For an optimal performance it is recommended not to place too many slaves in a single server and use SSD disks (to avoid bottlenecks in the disk access). Also a good LAN connection between master and slave nodes is recommended.

As N (number of sample subsets) grows, the performance will be better but the hardware needs will increase proportionally, resulting in a higher cost. It is important to chose a suitable value with a good balance between cost and performance. N can be modified after the system has gone live, but in that case a re-partition of the historical data is required.

Cloud-Ready Application

Instar Analytics BIG is designed to be hosted on centralized servers, either on-premises or in commercial cloud-computing platforms like Amazon Web Services, Microsoft Azure, Alibaba's Aliyun or Google Cloud.

Instar BIG, as a scalable product, takes advantage of these cloud platforms flexibility and scalability.

Flexibility

Instar Analytics BIG is fully compatible with our other products:

It can be accessed through Instar Analytics IEA to retrieve data from Instar to be used in third party applications, custom-developed applications or to be merged with data from other sources.

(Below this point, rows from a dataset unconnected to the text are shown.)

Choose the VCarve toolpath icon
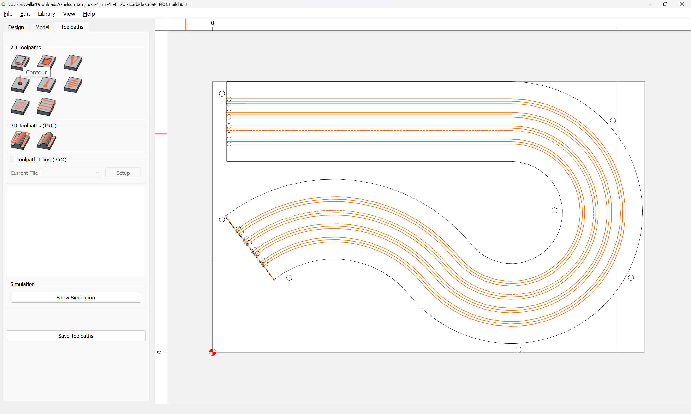Image resolution: width=691 pixels, height=414 pixels. tap(73, 62)
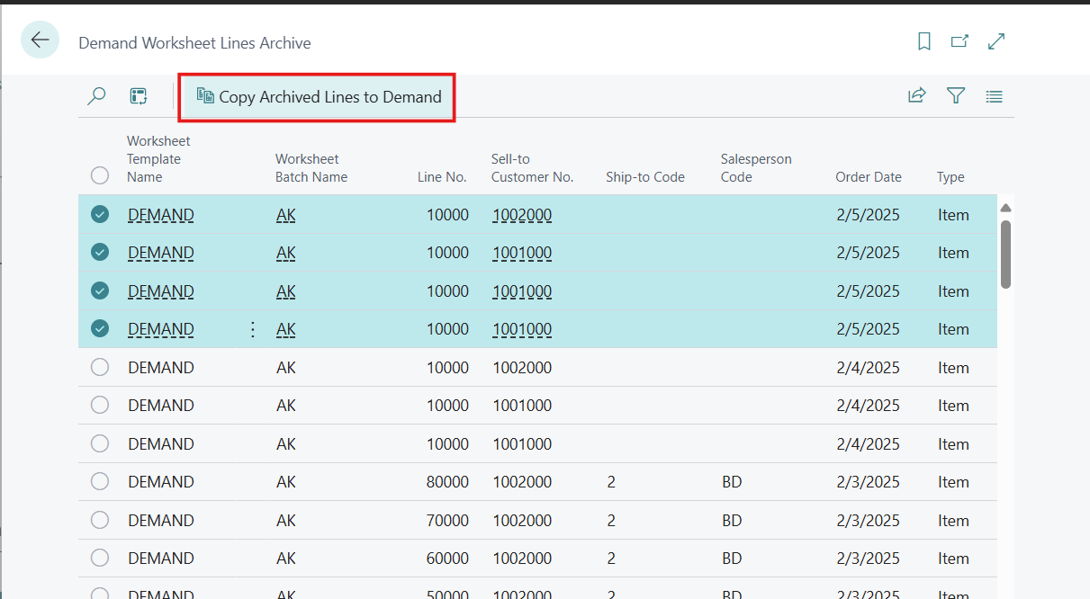The width and height of the screenshot is (1090, 599).
Task: Expand page with the diagonal arrows icon
Action: click(x=996, y=41)
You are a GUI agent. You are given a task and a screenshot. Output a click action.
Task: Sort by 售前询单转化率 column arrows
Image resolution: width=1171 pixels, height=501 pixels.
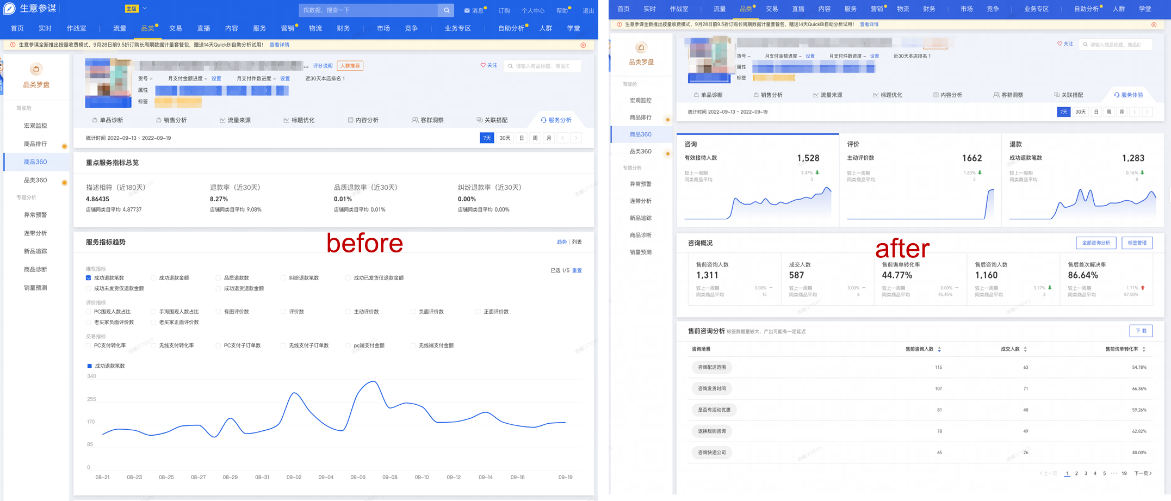click(1144, 349)
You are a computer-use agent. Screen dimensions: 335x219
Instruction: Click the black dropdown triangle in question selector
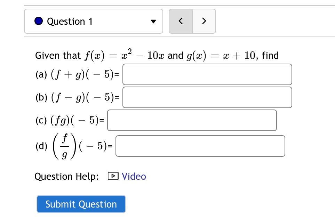153,21
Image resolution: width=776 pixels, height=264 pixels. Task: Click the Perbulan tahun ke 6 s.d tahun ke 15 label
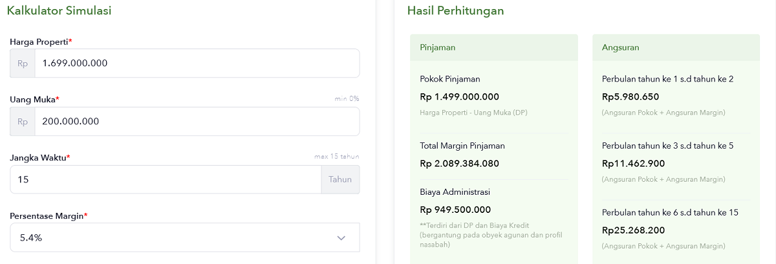(670, 212)
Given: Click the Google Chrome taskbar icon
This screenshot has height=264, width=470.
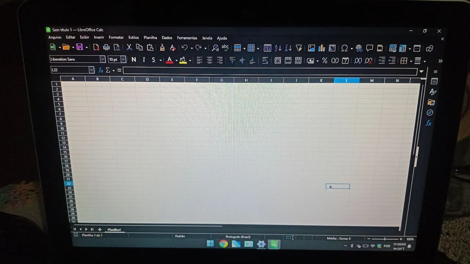Looking at the screenshot, I should tap(223, 243).
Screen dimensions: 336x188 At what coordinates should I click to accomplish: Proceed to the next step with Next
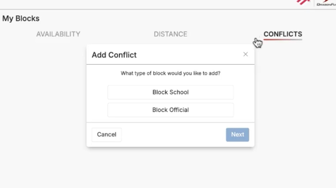pos(237,135)

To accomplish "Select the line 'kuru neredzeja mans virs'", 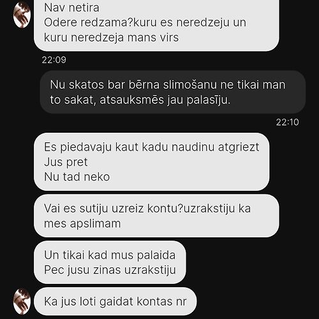I will (111, 38).

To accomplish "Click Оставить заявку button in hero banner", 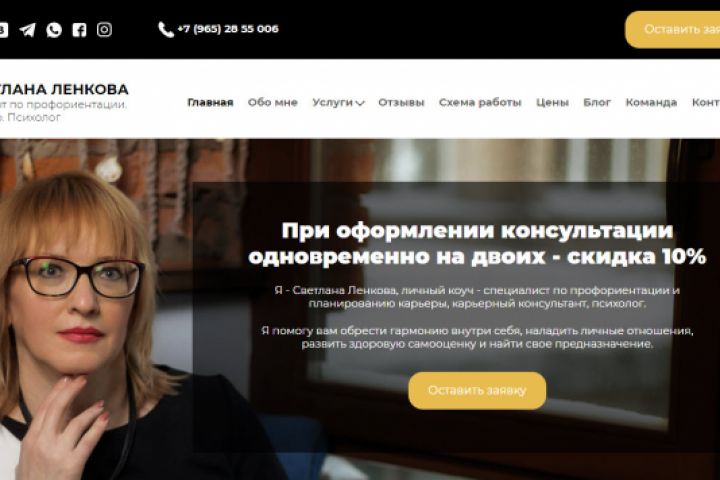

It can work as backend for Instar Analytics Web.

Requirements

Master and Slave nodes have the same software requirements as a standard Instar Desktop installation.

Infrastructure: several servers to host the master and slaves; ideally 1 per slave + 1 per master, but this will depend on the trade-off between cost and performance, and the number of users who will access the product.

Recommended: SSD disks and good network connection.